Przeprowadzili inspekcję fortyfikacji, wznoszonych wokół bazy “Edenu”. Składały się one z pancernych płyt z tworzywa sztucznego, połączonych wzajemnie tak, że tworzyły rodzaj palisady o wysokości czternastu stóp. Na wysokości siedmiu stóp znajdowały się otwory strzelnicze, poniżej których umieszczono stanowiska karabinów maszynowych, wycelowanych w stronę, z której miał nadejść nieprzyjaciel.
Sarah pomyślała, że sytuacja, w jakiej się znaleźli przypomina te z powieści Jamesa Fenimore Coopera. John Rourke byłby tym sprytnym, bohaterskim traperem, żołnierze armii niemieckiej – jego towarzyszami. Dood wraz z załogą “Edenu” mogliby odgrywać role pierwszych kolonistów. Z kolei gwardziści KGB byliby nacierającymi Indianami. Tyle tylko, że w tym przypadku “Indianie” byli równie dobrze uzbrojeni, jak ich przeciwnicy. Mieli helikoptery i nie musieli robić wyłomu w murze, a granaty i moździerze zastępowały im płonące strzały.
– Te dodatkowe posiłki… Wspomniał pan, że nie wszyscy są Niemcami, pułkowniku?
Spojrzała na Dodda w chwili, w której Wolfgang odpowiadał mu na to pytanie. Poczuła chłód. Rękoma zaczęła nerwowo szukać kieszeni, lecz w końcu udało się jej opanować zdenerwowanie.
– Jest to pierwsza ekspedycja połączonych sił, której przeprowadzenie zaproponował zaledwie parę godzin temu doktor Rourke. Dla pewności: składa się ona z jednostek niemieckich, ale jej trzon stanowią żołnierze z Chin oraz piechota bazy Mid-Wake.
Oczywiście dowódcą sił ekspedycyjnych jest generał Rourke. – Pułkownik spojrzał na zegarek. – Powinni wyruszyć za kilka godzin.

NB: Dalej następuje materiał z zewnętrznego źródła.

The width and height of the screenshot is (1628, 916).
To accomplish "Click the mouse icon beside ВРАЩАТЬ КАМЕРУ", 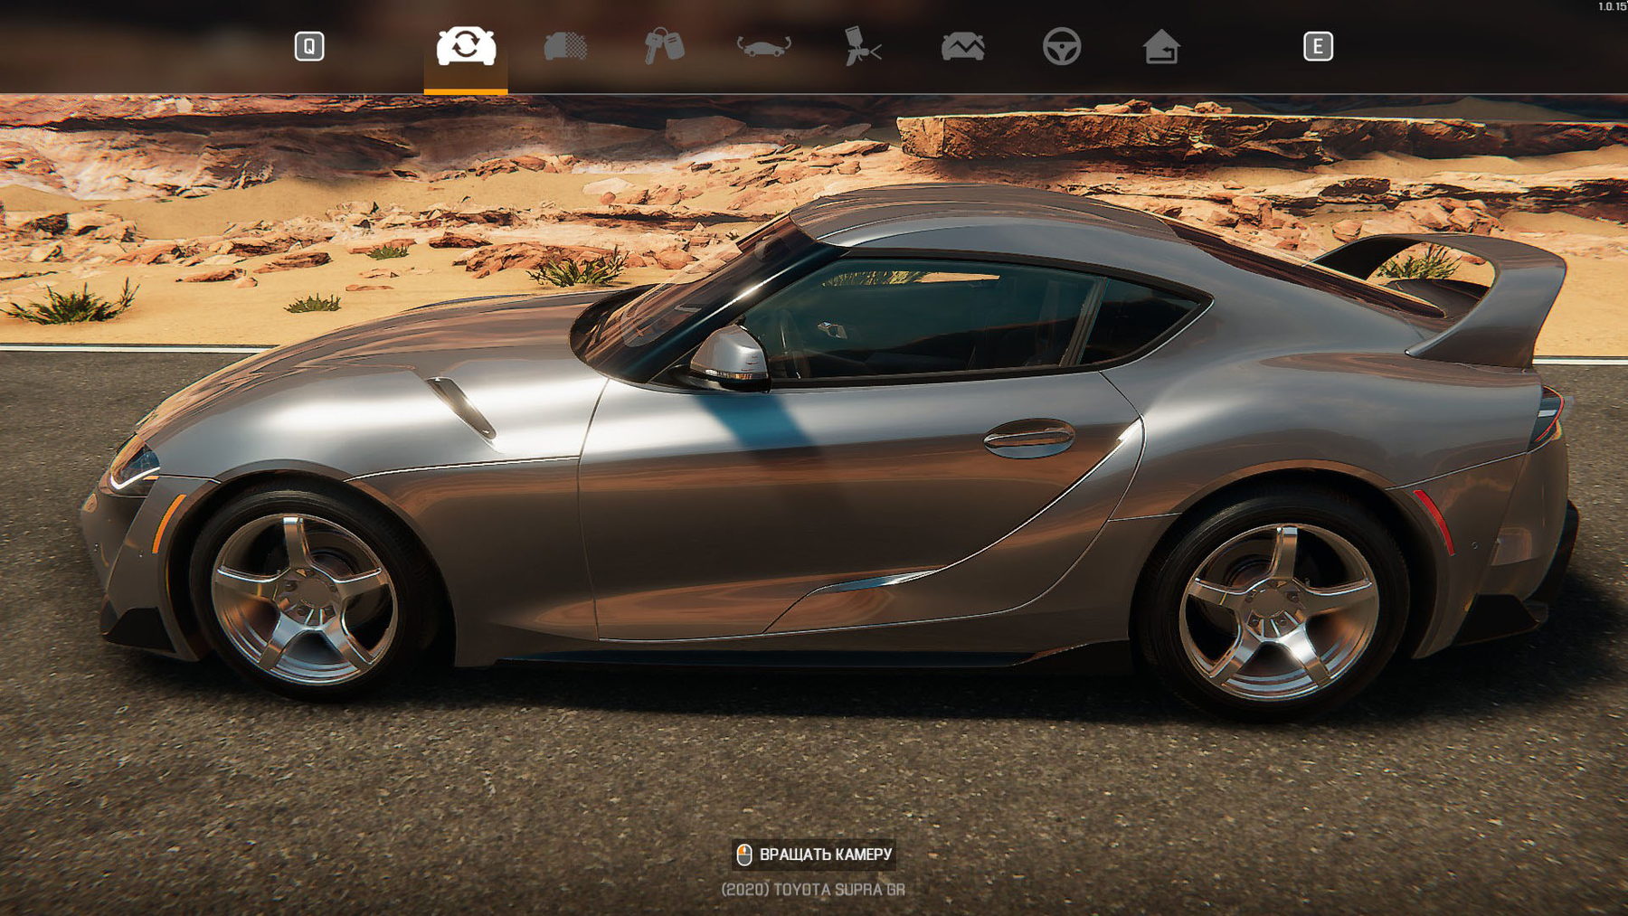I will [x=744, y=855].

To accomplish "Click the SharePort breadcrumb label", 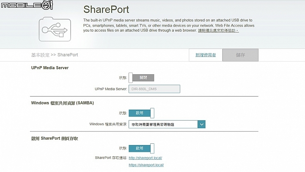I will click(x=68, y=55).
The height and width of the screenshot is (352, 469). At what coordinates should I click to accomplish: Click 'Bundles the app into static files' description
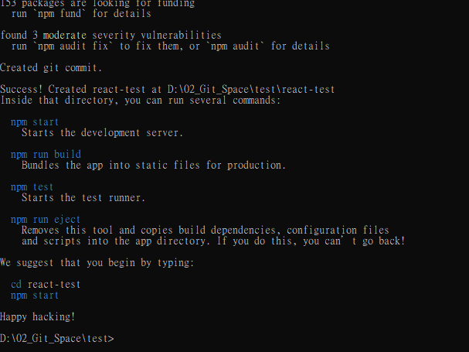154,166
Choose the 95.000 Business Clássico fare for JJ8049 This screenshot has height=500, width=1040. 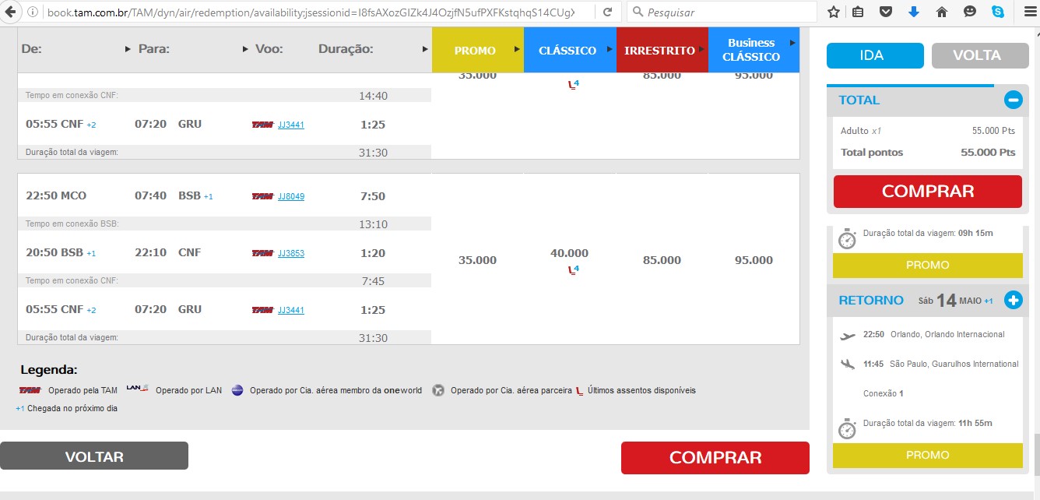click(754, 260)
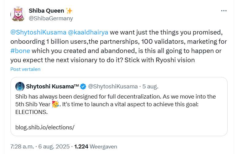The width and height of the screenshot is (235, 154).
Task: Click the sparkles emoji beside Shiba Queen
Action: [69, 11]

Musiał podnieść głos, gdy nad ich głowami rozległ się warkot niemieckiego śmigłowca transportowego.
– Nie pozostaje nam nic innego jak wierzyć, że Sowieci nie uderzą przed przybyciem posiłków. Jeśli jednak zaatakują, będziemy musieli utrzymać bazę sami.
Helikopter powoli zniżał lot, aby w końcu lekko osiąść na lądowisku. W tym momencie Sarah poczuła na ramieniu delikatnie zaciskającą się dłoń Wolfganga.
– John powinien zjawić się niedługo – powiedział. Nagle jej serce wypełniała radość, ale także poczuła niepokój. Przyjdzie i odejdzie. Tak jak zawsze…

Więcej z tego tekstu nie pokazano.